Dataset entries
◆ ◆ ◆ ◆ ◆
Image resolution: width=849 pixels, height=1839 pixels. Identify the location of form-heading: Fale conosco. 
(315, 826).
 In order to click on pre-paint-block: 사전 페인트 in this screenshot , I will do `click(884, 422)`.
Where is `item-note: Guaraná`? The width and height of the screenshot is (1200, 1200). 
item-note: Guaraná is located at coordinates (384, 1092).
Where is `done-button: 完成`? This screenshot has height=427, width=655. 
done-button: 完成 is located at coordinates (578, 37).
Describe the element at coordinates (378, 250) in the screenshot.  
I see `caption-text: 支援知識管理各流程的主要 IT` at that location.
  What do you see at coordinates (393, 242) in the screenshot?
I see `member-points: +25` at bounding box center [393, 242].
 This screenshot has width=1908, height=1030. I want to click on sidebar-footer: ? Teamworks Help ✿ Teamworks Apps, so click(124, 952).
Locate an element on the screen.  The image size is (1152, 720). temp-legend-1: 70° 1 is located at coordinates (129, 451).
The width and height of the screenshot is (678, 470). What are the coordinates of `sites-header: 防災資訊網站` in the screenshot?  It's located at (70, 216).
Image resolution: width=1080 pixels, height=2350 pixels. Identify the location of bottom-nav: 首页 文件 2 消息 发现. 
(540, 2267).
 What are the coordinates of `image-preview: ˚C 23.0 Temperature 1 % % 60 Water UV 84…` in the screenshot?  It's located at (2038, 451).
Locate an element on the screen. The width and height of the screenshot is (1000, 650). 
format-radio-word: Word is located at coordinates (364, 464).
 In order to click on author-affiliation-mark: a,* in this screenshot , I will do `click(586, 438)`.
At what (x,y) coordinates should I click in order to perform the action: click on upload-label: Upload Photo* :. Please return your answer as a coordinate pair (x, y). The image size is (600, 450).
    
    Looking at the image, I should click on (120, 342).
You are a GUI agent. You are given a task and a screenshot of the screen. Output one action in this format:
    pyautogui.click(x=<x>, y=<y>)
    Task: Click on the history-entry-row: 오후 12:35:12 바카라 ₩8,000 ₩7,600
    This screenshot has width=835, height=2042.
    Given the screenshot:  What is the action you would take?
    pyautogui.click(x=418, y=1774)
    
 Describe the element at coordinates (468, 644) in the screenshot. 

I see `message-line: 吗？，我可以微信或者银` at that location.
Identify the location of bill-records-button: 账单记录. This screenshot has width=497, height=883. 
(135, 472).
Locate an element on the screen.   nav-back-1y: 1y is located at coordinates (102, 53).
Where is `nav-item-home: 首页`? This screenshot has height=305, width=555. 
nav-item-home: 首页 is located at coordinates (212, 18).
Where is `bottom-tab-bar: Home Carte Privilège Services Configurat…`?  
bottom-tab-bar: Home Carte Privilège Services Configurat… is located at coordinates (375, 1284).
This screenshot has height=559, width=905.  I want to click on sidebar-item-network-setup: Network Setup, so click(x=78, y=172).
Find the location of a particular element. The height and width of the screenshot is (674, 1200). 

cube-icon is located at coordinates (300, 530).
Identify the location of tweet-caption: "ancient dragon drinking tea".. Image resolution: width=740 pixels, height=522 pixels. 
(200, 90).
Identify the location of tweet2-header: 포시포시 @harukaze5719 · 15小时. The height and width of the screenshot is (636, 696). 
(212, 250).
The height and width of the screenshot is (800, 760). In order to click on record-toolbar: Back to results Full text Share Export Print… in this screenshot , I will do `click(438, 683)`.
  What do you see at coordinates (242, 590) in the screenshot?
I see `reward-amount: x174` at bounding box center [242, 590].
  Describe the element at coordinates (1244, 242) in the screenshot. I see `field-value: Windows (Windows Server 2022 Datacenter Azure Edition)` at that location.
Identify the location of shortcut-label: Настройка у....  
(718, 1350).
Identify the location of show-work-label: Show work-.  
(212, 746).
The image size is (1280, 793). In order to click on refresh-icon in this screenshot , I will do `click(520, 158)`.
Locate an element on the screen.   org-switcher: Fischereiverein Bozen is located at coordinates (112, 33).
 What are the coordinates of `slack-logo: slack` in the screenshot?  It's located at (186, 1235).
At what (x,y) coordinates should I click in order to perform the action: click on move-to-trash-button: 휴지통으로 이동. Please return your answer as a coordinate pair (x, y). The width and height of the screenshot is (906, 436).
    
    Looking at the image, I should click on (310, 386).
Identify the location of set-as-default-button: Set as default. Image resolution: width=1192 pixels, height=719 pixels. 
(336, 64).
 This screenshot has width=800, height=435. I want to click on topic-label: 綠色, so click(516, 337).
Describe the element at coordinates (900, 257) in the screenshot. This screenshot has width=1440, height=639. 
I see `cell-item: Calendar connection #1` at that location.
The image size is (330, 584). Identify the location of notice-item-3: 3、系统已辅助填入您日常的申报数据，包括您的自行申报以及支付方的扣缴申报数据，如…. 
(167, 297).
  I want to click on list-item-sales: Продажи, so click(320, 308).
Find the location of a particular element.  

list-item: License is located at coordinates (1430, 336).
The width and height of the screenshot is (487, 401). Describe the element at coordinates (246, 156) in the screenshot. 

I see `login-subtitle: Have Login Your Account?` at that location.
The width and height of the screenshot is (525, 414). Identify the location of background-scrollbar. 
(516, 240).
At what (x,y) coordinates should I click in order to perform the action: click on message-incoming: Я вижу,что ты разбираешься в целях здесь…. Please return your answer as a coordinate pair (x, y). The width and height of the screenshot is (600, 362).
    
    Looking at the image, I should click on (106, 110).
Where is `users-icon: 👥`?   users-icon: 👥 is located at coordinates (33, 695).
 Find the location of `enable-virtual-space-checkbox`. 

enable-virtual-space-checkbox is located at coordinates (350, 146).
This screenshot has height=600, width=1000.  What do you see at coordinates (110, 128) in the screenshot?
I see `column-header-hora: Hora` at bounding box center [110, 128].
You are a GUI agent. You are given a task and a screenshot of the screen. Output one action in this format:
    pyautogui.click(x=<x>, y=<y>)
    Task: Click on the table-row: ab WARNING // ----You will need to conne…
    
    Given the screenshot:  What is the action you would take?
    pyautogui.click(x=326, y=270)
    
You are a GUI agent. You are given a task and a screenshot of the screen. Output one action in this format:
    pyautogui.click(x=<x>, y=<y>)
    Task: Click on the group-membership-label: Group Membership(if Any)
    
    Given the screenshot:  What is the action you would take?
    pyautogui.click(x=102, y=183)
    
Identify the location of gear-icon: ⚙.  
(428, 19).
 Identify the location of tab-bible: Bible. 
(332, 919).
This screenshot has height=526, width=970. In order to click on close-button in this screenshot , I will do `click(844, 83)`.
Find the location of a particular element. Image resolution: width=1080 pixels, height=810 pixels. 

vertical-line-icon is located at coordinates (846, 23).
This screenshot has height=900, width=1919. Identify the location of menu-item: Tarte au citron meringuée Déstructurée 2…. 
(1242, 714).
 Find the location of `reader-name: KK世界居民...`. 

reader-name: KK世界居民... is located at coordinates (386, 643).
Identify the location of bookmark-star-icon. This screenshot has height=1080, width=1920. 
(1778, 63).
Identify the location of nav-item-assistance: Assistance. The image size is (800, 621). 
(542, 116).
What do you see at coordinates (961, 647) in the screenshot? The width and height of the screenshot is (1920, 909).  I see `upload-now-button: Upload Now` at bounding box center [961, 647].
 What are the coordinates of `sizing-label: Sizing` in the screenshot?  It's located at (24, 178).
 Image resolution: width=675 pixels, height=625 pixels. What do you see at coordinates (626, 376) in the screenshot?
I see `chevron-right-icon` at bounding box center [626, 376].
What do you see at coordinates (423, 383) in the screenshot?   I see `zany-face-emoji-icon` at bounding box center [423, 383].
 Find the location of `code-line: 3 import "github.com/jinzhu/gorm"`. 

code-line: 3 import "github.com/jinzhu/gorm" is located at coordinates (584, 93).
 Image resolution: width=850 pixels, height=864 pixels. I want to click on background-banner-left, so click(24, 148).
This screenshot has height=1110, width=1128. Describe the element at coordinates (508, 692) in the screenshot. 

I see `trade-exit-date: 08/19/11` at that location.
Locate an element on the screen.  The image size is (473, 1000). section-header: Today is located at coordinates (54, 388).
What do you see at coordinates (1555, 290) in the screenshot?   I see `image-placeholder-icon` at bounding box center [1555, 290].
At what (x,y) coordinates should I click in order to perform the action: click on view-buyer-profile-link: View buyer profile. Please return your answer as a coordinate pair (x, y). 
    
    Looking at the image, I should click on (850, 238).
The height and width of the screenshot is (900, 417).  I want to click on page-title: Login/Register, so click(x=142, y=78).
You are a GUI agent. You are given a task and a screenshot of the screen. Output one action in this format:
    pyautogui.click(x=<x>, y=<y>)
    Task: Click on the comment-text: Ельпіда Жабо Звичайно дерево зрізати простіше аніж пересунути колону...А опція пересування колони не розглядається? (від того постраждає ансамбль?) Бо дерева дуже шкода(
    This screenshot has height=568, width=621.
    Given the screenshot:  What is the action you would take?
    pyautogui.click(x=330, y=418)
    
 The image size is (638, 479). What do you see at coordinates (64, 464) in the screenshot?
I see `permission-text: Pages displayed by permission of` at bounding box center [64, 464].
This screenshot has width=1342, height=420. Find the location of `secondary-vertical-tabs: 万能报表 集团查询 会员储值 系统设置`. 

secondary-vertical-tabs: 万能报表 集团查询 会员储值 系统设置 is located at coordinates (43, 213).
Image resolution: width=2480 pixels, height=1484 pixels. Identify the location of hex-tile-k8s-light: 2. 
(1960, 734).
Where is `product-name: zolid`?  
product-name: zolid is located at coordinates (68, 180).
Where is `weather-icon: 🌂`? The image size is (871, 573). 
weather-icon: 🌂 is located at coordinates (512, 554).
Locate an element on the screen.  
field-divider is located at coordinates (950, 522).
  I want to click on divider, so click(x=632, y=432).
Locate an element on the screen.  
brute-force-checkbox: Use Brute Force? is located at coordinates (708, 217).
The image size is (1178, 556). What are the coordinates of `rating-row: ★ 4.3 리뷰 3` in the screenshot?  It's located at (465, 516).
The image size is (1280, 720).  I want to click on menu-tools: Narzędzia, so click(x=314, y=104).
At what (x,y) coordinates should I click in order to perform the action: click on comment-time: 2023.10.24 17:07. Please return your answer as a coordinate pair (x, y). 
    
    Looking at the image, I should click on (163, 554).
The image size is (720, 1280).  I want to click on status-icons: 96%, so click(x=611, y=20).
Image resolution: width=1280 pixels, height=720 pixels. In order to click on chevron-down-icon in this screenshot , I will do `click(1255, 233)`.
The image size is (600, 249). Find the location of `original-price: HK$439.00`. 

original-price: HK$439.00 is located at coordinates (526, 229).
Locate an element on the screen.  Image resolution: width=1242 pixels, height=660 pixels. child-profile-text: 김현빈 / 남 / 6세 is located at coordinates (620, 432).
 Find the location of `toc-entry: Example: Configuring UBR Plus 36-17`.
◆ ◆ ◆ ◆ ◆
■ Prompt:
Rewrite the part of the entries that starts with the line containing "is (871, 573)." and ends with the line containing "The image size is (1280, 720).", renaming "image size" to "screenshot size" and leaving everything else as it is.

■ Answer space:
Where is `weather-icon: 🌂`? The screenshot size is (871, 573). 
weather-icon: 🌂 is located at coordinates (512, 554).
Locate an element on the screen.  
field-divider is located at coordinates (950, 522).
  I want to click on divider, so click(x=632, y=432).
Locate an element on the screen.  
brute-force-checkbox: Use Brute Force? is located at coordinates (708, 217).
The screenshot size is (1178, 556). What are the coordinates of `rating-row: ★ 4.3 리뷰 3` in the screenshot?  It's located at (465, 516).
The screenshot size is (1280, 720).  I want to click on menu-tools: Narzędzia, so click(x=314, y=104).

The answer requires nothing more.